## Text passage
Chico, a spanish dataset

TLDR:

I created a spanish dataset called chico. You can find it through: kaggle.

The code I used can be found in this codeberg repo.

Introduction

Disclaimer:

The dataset is made of public domain text, if you find anything that should not be there, let me know and I will remove it.

I wanted to create a dataset that was focused on spanish. This is my first time scraping some websites and it was a lot of fun.

First of all, I went through three different websites. They were Elejandria, Ganso y Pulpo and finally textos.info.

Scraping in the cases for Elejandria and Ganso y Pulpo was a bit more difficult than textos.info because they did not have an option to read online. The scraping was a bit like the following algorithm:

  1. 1. Get the catalogue of books.
  2. 2. Get the link for download of each book.
  3. 3. Download the books.

Get the catalogue of books

Each one of this websites had their own version of a main catalogue. It was only a matter of going through each one of the catalogue pages and grabbing all of the links that could possibly be books.

For example, this is the code for textos.info:

import requests
from bs4 import BeautifulSoup

links_of_main_pages = set()

for i in range(1, 315):
    print("Page",i)
    url = "https://www.textos.info/titulos/alfabetico/pag/"
    url += str(i)
    response = requests.get(url)

    if response.status_code == 200:
        soup = BeautifulSoup(response.content, "html.parser")

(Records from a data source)

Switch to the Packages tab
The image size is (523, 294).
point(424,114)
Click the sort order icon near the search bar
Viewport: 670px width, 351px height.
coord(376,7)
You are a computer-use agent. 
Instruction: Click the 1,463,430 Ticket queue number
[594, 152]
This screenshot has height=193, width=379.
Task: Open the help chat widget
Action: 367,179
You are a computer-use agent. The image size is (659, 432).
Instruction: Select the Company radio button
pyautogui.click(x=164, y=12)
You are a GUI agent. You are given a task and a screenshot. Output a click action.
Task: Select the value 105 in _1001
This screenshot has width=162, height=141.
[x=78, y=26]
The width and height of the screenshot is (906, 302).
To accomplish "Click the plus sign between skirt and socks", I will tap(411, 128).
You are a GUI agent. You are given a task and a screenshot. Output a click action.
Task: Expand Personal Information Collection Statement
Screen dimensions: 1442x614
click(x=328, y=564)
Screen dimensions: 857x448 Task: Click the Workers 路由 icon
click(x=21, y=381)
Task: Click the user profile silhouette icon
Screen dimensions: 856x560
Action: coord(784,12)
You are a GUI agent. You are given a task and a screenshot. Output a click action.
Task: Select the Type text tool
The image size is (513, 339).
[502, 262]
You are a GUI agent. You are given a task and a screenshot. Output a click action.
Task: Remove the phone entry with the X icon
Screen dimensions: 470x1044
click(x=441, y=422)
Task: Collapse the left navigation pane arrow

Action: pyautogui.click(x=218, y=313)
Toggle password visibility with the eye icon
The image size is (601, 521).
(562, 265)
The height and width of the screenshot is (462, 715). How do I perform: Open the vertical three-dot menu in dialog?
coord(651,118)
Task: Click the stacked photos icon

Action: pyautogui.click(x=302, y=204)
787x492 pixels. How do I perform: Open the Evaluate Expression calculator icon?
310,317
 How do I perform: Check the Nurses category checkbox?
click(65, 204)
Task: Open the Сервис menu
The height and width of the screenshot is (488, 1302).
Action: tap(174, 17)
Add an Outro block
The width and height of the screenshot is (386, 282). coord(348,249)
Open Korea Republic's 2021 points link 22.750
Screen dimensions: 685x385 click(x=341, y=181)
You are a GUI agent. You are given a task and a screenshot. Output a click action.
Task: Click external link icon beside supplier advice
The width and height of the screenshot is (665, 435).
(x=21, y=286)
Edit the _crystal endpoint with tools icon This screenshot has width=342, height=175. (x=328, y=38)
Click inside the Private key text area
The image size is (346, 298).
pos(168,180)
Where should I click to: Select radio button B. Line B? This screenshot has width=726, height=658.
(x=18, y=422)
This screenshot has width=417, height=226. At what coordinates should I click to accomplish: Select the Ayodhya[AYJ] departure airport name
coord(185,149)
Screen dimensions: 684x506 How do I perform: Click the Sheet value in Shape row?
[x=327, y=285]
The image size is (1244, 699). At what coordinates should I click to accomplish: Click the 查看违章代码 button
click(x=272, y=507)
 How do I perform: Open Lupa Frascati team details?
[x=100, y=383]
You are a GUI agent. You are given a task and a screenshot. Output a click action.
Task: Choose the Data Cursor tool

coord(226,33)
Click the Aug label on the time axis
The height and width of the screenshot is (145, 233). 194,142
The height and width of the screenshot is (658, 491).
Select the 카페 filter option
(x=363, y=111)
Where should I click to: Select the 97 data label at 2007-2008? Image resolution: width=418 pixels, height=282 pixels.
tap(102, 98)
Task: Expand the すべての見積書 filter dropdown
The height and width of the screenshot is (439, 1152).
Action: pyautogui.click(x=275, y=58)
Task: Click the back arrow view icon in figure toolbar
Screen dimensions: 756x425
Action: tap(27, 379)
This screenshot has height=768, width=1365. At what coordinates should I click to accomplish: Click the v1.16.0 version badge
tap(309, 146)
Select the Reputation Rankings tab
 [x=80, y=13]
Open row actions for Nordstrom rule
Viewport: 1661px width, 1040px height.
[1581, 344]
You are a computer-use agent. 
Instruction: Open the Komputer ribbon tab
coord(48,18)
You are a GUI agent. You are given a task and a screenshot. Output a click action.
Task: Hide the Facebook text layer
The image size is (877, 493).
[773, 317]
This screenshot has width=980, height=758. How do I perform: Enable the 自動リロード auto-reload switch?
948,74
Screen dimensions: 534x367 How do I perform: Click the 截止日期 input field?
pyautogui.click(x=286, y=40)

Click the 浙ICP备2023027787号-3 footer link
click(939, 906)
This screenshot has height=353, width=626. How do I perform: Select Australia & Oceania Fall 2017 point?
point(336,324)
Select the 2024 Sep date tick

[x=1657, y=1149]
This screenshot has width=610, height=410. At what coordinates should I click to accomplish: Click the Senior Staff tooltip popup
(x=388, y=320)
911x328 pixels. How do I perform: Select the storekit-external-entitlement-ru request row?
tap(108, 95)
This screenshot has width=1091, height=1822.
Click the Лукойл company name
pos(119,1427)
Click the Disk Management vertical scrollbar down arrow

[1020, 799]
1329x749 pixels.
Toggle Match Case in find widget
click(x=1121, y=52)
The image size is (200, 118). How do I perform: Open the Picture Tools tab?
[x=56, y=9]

## Tasks
a - Summarize the Chico dataset post in two sentences.
b - Retype the Chico dataset post from "For example, this" up to and including "response = requests.get(url)".

## Responses in order
a - The author created a Spanish dataset called Chico from public domain text scraped from three websites: Elejandria, Ganso y Pulpo and textos.info. The scraping followed three steps (getting each site's catalogue of books, getting each book's download link, and downloading the books), and Elejandria and Ganso y Pulpo were harder to scrape because they had no option to read online.

b -
For example, this is the code for textos.info:

import requests
from bs4 import BeautifulSoup

links_of_main_pages = set()

for i in range(1, 315):
    print("Page",i)
    url = "https://www.textos.info/titulos/alfabetico/pag/"
    url += str(i)
    response = requests.get(url)